I- A exigencia que o texto legal - n. 1 do artigo 1410 do Codigo Civil -, faz da obrigatoriedade do deposito no começo da acção e imposta pela necessidade de garantir, na medida do possivel, a utilidade real da acção, forçando o preferente a apresentar de imediato os meios necessarios a aquisição que se propõe.
II- E o prazo de oito dias, embora respeite a um acto que se integra no encadeado daqueles que constituem o processo - o deposito - não e de natureza processual mas sim de natureza substantiva.

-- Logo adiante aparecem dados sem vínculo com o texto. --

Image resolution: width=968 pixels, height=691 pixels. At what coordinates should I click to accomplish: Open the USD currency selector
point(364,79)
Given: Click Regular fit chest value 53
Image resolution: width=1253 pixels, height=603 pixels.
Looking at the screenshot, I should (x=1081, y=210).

III- O requerimento e o deposito são condições de exito do direito de preferir, são elementos constitutivos desse direito, respeitam aos proprios interesses materiais ou substantivos, que são da alçada da lei civil, e a inobservancia de qualquer dos prazos - para requerer o seu exercicio ou para efectuar o deposito - fazem-no precludir, são prazos de caducidade.

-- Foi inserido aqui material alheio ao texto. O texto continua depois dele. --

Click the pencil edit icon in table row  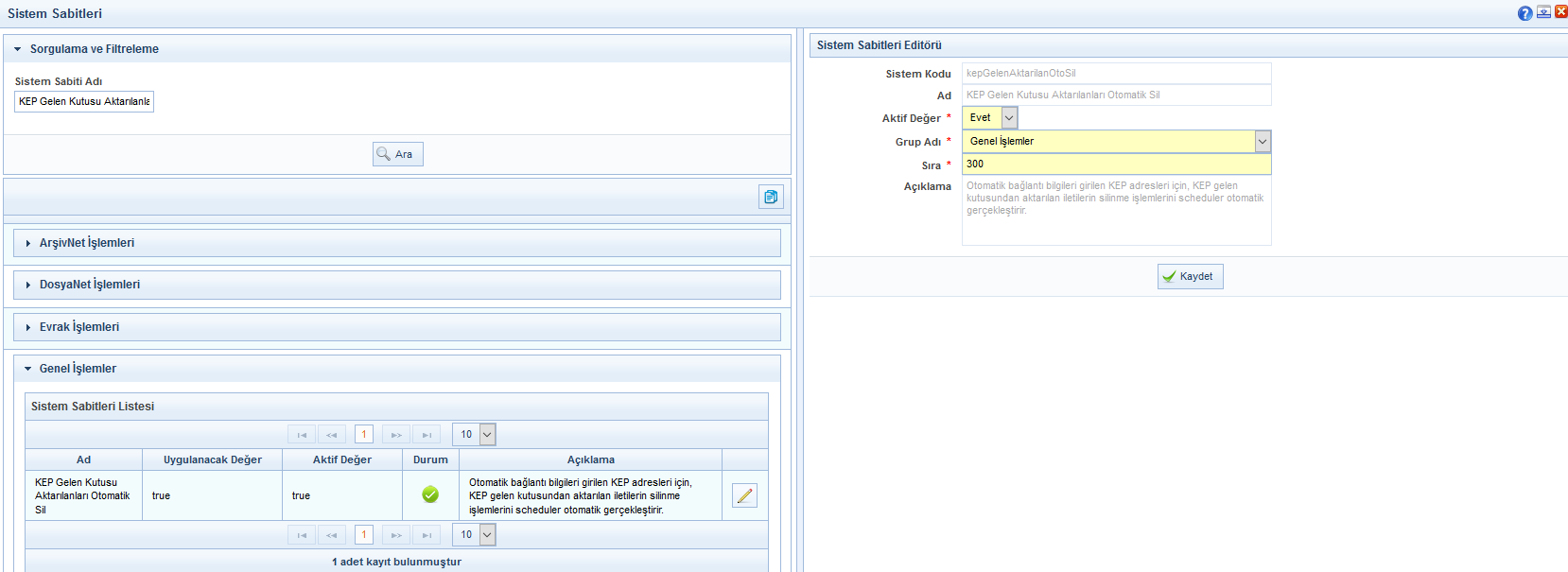pos(744,495)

IV- O inicio do prazo para o deposito do preço depende da notificação do despacho que ordenou a citação dos reus.
V- Se o escrivão, alem de notificar desse despacho, passou guias para o deposito do preço e da sisa na Caixa Geral de Depositos, mencionando nelas que o deposito podia ser realizado ate uma data posterior aqueles oito dias, este lapso não aproveita aos recorrentes.

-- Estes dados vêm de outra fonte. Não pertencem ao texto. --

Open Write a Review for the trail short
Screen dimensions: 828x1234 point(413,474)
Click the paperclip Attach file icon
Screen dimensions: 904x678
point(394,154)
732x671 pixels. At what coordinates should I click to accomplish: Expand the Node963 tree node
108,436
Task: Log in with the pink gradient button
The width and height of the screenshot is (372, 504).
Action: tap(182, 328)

VI- Efectivamente, trata-se de um prazo de caducidade e que, como tal, não se suspende nem interrompe senão nos casos determinados por lei - artigo 328 do Codigo Civil; desde que o deposito foi realizado extemporaneamente - um dia depois do termo legalmente estabelecido - extinguiu-se o direito que os demandantes pretendiam exercitar, ou seja, preferiu na compra a que os autos respeitam.